Is this just a way of saying that no relations are absolute?


He most likely means that reasoners and databases that provide reasoning abilities do not scale. This makes sense, specially for OWL ontologies. For most OWL reasoners, if you feed them with the ontology and with a large set of instance data (class instances connected by edges that are labeled with properties defined in said ontology), it will likely take way more time than you would like to produce results (if it produces something).

The reason for that is twofold:

1. Many of tools created for reasoning are research-first tools. Some papers were published about the tool and it really was a petter and more scalable tool than anything before it. But every PhD student graduates and needs to find a job or move to the next hyped research area 2. Tools are designed under the assumption that the whole ontology, all the instance data and all results fit in main memory (RAM). This assumption is de-facto necessary for more powerful entailment regimes of OWL.

Reason 2 as a secondary sub-reason that OWL ontologies use URIs (actually IRIs), which are really inneficient identifiers compared to 32/64-bit integers. HDT is a format that fixes this inneficiency for RDF (and thus is applicable to ontologies) but since it came about nearly all reasoners where already abandoned as per reason #1 above.

Newer reasoners that actually scale quite a bit are RDFox [1] and VLog [2]. They use compact representations and try to be nice with the CPU cache and pipeline. However, they are limited to a single shared memory (even if NUMA).

There is a lot of mostly academic distributed reasoners designed to scale horizontally instead of vertically. These systems technically scale, but vertically scaling the centralized aforementioned systems will be more efficient. The intrinsic problem with distributing is that (i) it is hard to partition the input aiming at a fair distribution of work and (ii) inferred facts derived at one node often are evidence that multiple other nodes need to known.

loose from modern single-node However, the problem of computing all inferred edges from a knowledge graph involves a great deal of communication, since one inference found by one node is evidence required by another processing node.

[1]: https://www.oxfordsemantic.tech/product [2]: https://github.com/karmaresearch/vlog/


On a side note, I love the idea of researchers writing “articles” in this format. No paywall, no complex two-column format, no PDFs. As a researcher myself, I wish this is what my “productivity” was judged upon, I’d probably have a lot more fun and motivation to work and produce!


Didn't you hear? Having two columns makes it twice as sciencey.


>no complex two-column format,

Two columns is for the reader's benefit - your eyes can keep their place on the page much more easily when jumping half the distance to the beginning of the next line


Two columns makes inappropriate assumptions about the reader's choice of media. The aging publisher assumes everyone prefers paper. A reader attempting to scroll through the article on a tablet suffers.

We blew it, making a global effort to perfect fixed format technical typesetting rather than flowable text. Technical flowable text is just now becoming viable, and it is certainly not the norm for journal articles.


That's what they tell you.

+++++

- **Given task 1**
According to the forum thread, which two newer reasoners scale quite a bit?
- **Given task 2**
Print the forum thread from "We blew it, making" to "they tell you.".
- **Given task 3**
Turn the paragraph of the forum thread that begins "There is a lot of mostly academic distributed reasoners" into a short list that keeps its main facts.
The listing after this point is separate material from the forum thread.

- **Source excerpt**

+++++

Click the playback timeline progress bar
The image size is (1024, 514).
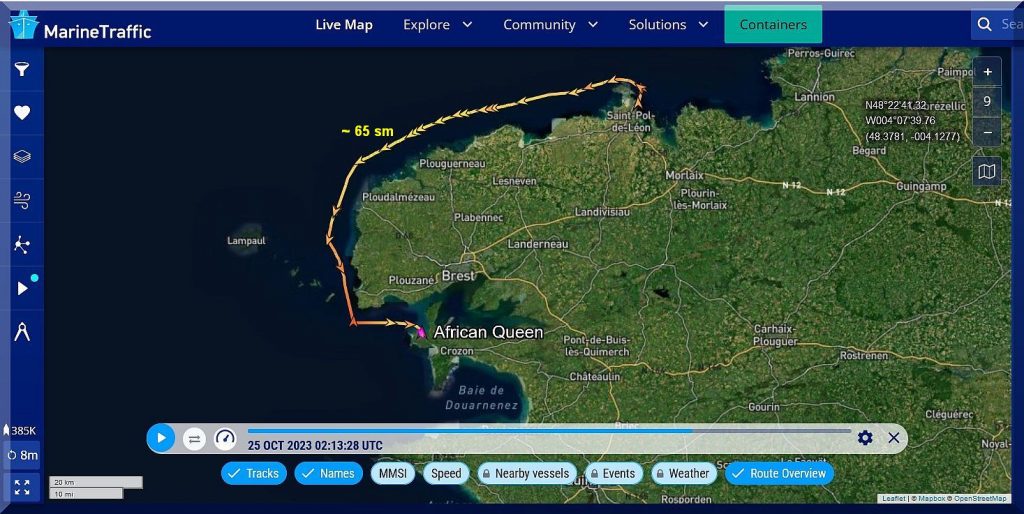(548, 431)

+++++

- **Problem solution 1**
RDFox and VLog.

- **Problem solution 2**
We blew it, making a global effort to perfect fixed format technical typesetting rather than flowable text. Technical flowable text is just now becoming viable, and it is certainly not the norm for journal articles.


That's what they tell you.

- **Problem solution 3**
- Many distributed reasoners, mostly academic, are designed to scale horizontally rather than vertically.
- These systems technically scale, but vertically scaling the centralized systems mentioned earlier is more efficient.
- Distribution has two intrinsic problems: it is hard to partition the input so work is spread fairly, and facts inferred at one node are often evidence that several other nodes need.